Application de gestion complète

Notre application de gestion complète permet une analyse claire de la sécurité et du réseau, avec une configuration de stratégies précise et globale. Les services managés comprennent le déploiement de site, le suivi intelligent de boucle locale, la configuration réseau, la modification de stratégie de sécurité et le MDR.

  • Définition du SSE

    En 2021, Gartner a présenté un nouveau concept, le SSE (Security Service Edge). Le SSE assure la convergence de fonctions d’accès aux applications sécurisé (intégrant les volets SWG, ZTNA et CASB/DLP) dans un seul service cloud. Il permet à l’entreprise de remplacer une architecture informatique rigide et non intégrée par une plate-forme de sécurité convergente, déployée sous forme de service cloud natif. La DSI de l’entreprise peut répondre rapidement à de nouveaux besoins métier ou de sécurité comme la migration cloud, l’adoption d’applications de cloud public et le télétravail. L’architecture convergente réduit le coût et la complexité avec une seule console de gestion simple, une infrastructure à auto-réparation et des mesures automatiquement adaptatives pour bien parer aux nouvelles menaces.
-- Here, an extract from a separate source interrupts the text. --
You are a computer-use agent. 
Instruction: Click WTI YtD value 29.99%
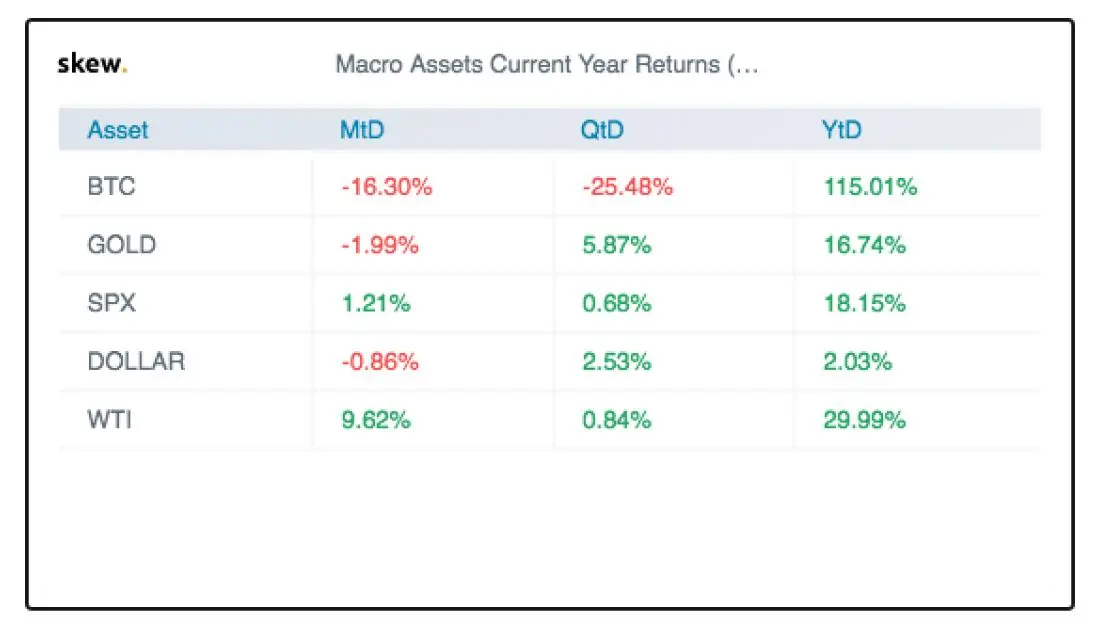click(865, 419)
  • Différence entre les outils de sécurité partiels et le SSE

    La DSI de l’entreprise crée généralement une infrastructure de sécurité reposant sur plusieurs produits partiels et des appliances d’ancienne génération. Elle s’adapte de plus en plus lentement aux besoins métier ou techniques en constante évolution et au cadre des menaces changeant. Le problème s’amplifie avec la rareté des compétences en cybersécurité, les ressources et budgets limités et le coût élevé du support externalisé.
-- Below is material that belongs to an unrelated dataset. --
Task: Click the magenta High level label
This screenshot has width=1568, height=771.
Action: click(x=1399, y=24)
  • Raisons de l’importance du SSE

    Le SSE marque la première étape dans la transformation de la sécurité en assurant la convergence d’un accès sécurisé permanent à toutes les applications pour tous les utilisateurs. Dans le cadre d’une plateforme SASE intégrée, le SSE ouvre la voie vers une transformation SASE complète à un stade ultérieur, avec la convergence SD-WAN et l’optimisation WAN. Plus l’entreprise affine sa convergence informatique et plus elle bénéficie d’un meilleur suivi, de coûts réduits et de gains d’efficacité et d’agilité opérationnelle.

  • Relation entre le SSE et le SASE

    Deux après avoir présenté le service SASE (Secure Access Service Edge), Gartner a lancé le SSE (Security Service Edge). Le SASE assure la convergence d’un réseau SD-WAN et de la sécurité (FWaaS, CASB, SWG et ZTNA) dans un seul service cloud natif. Le SSE définit un cadre plus limité de fonctions de sécurité réseau convergente (SWG, CASB/DLP et ZTNA). Le SSE met l’accent sur un accès sécurisé aux applications, sans couvrir la connectivité réseau optimisée de bout en bout et la sécurité du trafic WAN latéral.
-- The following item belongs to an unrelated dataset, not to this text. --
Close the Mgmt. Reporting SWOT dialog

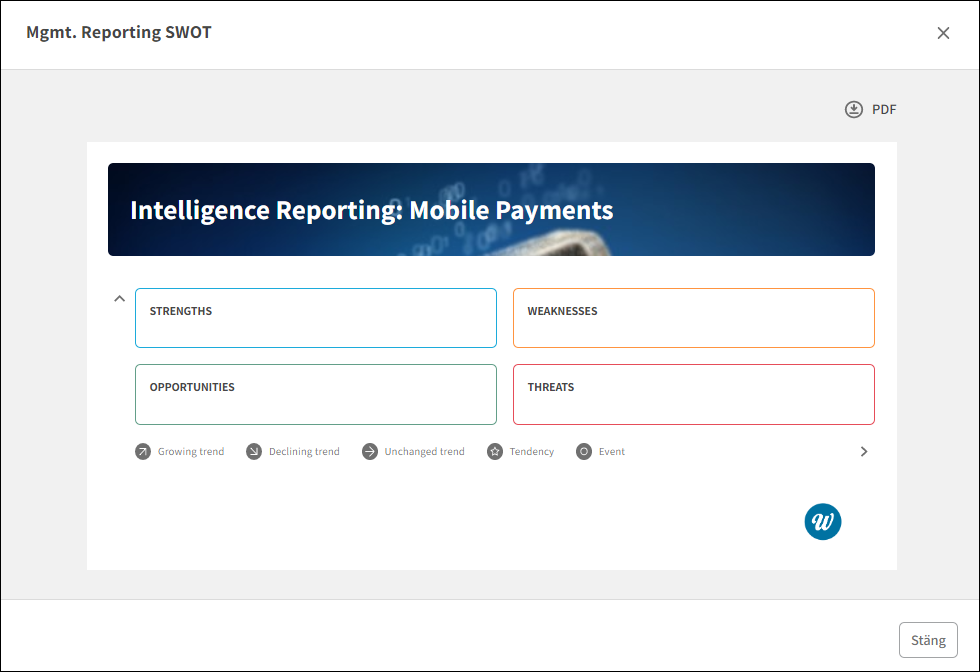click(943, 33)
  • Différence entre les services SSE classiques et Cato SSE 360

    Un service SSE classique repose sur une architecture de proxy Web qui permet l’accès à des sites Web et des applications SaaS. Pour permettre un accès réseau zero-trust (ZTNA) à toutes les applications, un service SSE intermédiaire doit ajouter une autre couche de connecteurs d’application. Même avec cette extension, le trafic généré par des éléments d’entreprise comme les appareils IoT ou celui entre les applications et dans le WAN reste en dehors du champ du SSE.
    Cato SSE 360 repose sur notre architecture Single Pass Cloud Engine pour assurer un suivi, une optimisation et un contrôle inégalés de tout le trafic (WAN, Internet et Cloud) entre tous les éléments (utilisateurs, sites, applications et clouds). Cato SSE 360 optimise l’accès global grâce à un backbone privé mondial intégrant une accélération du trafic qui évite l’imprévisibilité du réseau public.